I decided to take her, for the first time, to lunch (indoor) with me. We went to a small Vietnamese restaurant that everyone there knows me for years. Her first time there, or inside a busy, full of food smells and human activity restaurant.
Katie did extremely well, simply studying people’s movements around us. She understood, within a few seconds, where I wanted her (under the table) and stayed the entire time, alert, but without issue. She would check in with me every few minutes and I assured her.

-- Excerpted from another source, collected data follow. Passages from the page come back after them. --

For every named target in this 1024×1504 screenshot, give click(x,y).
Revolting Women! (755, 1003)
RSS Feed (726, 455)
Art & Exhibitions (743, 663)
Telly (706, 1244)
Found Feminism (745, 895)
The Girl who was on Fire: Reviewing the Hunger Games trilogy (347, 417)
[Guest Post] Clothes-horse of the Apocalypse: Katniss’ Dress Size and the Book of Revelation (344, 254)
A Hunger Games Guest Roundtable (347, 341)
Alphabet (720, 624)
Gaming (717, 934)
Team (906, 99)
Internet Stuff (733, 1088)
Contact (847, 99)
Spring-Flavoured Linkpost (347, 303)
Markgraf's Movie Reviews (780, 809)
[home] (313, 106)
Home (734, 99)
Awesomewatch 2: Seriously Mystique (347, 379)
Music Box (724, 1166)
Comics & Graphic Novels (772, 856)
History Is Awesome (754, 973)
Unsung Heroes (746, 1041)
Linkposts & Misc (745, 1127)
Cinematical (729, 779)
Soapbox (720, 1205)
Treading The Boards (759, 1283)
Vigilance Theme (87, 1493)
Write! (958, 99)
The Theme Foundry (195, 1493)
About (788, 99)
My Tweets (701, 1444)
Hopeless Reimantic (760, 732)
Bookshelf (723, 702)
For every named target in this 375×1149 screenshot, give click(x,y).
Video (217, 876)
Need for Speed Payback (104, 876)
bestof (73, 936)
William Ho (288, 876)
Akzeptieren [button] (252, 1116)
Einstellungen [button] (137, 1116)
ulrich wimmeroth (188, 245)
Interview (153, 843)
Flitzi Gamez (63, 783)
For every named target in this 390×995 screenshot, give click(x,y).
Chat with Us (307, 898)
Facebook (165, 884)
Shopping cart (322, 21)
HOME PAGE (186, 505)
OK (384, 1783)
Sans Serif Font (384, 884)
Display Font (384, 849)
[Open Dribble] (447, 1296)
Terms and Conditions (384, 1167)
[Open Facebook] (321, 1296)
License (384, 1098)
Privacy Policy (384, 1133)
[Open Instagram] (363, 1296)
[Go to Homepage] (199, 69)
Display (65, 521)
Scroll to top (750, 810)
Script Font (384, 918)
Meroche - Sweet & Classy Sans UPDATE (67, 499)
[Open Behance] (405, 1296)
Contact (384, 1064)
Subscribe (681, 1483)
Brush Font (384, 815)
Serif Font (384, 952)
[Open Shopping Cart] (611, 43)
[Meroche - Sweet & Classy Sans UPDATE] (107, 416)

I was extremely happy with her decisions based upon the fact that, as stated, it is a small restaurant, lots of activity and noise, and there were 5 young children, 3 of which were yelling, crying and/or whining. One couple, in a back Corner, allowed their toddler to simply run around the entire restaurant and go to everyone else’s tables to bother them. The toddler came up to our table twice, at a short distance, over about a 20 minute period. Of course the toddler was staring at Kate and making noises. Katie stayed calm and simply studied her, checking in with me. At around 30 minutes in, the toddler came around the table and got in Kate’s face, to which I had to move forward, put my hand between Katie and the toddler, and say “No” firmly. Then the father came and got the toddler and apologized. Katie was entirely non-plussed about everything and I was praising her quietly.
The check ins are about the trust she has in me to provide relevant information at proper timing so she comprehends what is expected. This is what I work on with every dog. Communication with comprehension, begets trust. I teach this to trainers, who come to learn, in depth.